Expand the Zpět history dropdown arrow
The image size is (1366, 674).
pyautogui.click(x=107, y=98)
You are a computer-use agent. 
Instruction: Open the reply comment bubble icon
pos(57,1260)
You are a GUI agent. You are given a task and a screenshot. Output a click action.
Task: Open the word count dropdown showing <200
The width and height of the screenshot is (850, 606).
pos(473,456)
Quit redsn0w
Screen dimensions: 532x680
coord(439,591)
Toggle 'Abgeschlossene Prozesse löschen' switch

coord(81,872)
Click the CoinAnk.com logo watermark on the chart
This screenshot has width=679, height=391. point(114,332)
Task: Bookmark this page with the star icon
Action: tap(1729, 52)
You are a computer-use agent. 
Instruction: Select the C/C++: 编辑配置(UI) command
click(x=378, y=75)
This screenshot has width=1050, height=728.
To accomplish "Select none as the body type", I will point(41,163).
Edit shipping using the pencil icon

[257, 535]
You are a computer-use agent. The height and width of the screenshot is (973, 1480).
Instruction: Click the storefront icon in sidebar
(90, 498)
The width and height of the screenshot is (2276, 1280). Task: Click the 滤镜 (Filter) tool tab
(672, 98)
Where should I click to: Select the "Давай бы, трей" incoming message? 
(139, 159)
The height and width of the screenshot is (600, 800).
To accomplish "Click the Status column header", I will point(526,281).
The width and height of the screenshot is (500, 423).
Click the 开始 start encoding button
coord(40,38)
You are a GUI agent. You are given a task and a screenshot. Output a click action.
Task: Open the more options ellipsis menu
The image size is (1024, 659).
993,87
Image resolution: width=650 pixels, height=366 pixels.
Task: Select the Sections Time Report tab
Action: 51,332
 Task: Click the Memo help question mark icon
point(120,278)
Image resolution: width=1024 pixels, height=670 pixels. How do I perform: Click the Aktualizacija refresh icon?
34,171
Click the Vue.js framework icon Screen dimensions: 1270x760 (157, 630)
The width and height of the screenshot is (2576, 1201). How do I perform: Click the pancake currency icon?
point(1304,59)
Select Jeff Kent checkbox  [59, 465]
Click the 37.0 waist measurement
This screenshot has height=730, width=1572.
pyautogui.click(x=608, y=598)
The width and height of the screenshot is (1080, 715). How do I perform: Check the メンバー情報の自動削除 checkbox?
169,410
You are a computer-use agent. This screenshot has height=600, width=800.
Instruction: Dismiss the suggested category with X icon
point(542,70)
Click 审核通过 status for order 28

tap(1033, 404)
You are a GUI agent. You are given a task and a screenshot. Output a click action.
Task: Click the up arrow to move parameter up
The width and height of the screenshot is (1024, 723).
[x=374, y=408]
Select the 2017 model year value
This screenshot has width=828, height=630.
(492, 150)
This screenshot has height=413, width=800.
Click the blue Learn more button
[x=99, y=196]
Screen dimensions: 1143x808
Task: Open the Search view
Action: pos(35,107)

********************

● Task prompt
Every record above needs to be repeated word for word.

● Task result
Expand the Zpět history dropdown arrow
The image size is (1366, 674).
pyautogui.click(x=107, y=98)
You are a computer-use agent. 
Instruction: Open the reply comment bubble icon
pos(57,1260)
You are a GUI agent. You are given a task and a screenshot. Output a click action.
Task: Open the word count dropdown showing <200
The width and height of the screenshot is (850, 606).
pos(473,456)
Quit redsn0w
Screen dimensions: 532x680
coord(439,591)
Toggle 'Abgeschlossene Prozesse löschen' switch

coord(81,872)
Click the CoinAnk.com logo watermark on the chart
This screenshot has width=679, height=391. point(114,332)
Task: Bookmark this page with the star icon
Action: tap(1729, 52)
You are a computer-use agent. 
Instruction: Select the C/C++: 编辑配置(UI) command
click(x=378, y=75)
This screenshot has width=1050, height=728.
To accomplish "Select none as the body type", I will point(41,163).
Edit shipping using the pencil icon

[257, 535]
You are a computer-use agent. The height and width of the screenshot is (973, 1480).
Instruction: Click the storefront icon in sidebar
(90, 498)
The width and height of the screenshot is (2276, 1280). Task: Click the 滤镜 (Filter) tool tab
(672, 98)
Where should I click to: Select the "Давай бы, трей" incoming message? 
(139, 159)
The height and width of the screenshot is (600, 800).
To accomplish "Click the Status column header", I will point(526,281).
The width and height of the screenshot is (500, 423).
Click the 开始 start encoding button
coord(40,38)
You are a GUI agent. You are given a task and a screenshot. Output a click action.
Task: Open the more options ellipsis menu
The image size is (1024, 659).
993,87
Image resolution: width=650 pixels, height=366 pixels.
Task: Select the Sections Time Report tab
Action: 51,332
 Task: Click the Memo help question mark icon
point(120,278)
Image resolution: width=1024 pixels, height=670 pixels. How do I perform: Click the Aktualizacija refresh icon?
34,171
Click the Vue.js framework icon Screen dimensions: 1270x760 (157, 630)
The width and height of the screenshot is (2576, 1201). How do I perform: Click the pancake currency icon?
point(1304,59)
Select Jeff Kent checkbox  [59, 465]
Click the 37.0 waist measurement
This screenshot has height=730, width=1572.
pyautogui.click(x=608, y=598)
The width and height of the screenshot is (1080, 715). How do I perform: Check the メンバー情報の自動削除 checkbox?
169,410
You are a computer-use agent. This screenshot has height=600, width=800.
Instruction: Dismiss the suggested category with X icon
point(542,70)
Click 审核通过 status for order 28

tap(1033, 404)
You are a GUI agent. You are given a task and a screenshot. Output a click action.
Task: Click the up arrow to move parameter up
The width and height of the screenshot is (1024, 723).
[x=374, y=408]
Select the 2017 model year value
This screenshot has width=828, height=630.
(492, 150)
This screenshot has height=413, width=800.
Click the blue Learn more button
[x=99, y=196]
Screen dimensions: 1143x808
Task: Open the Search view
Action: pos(35,107)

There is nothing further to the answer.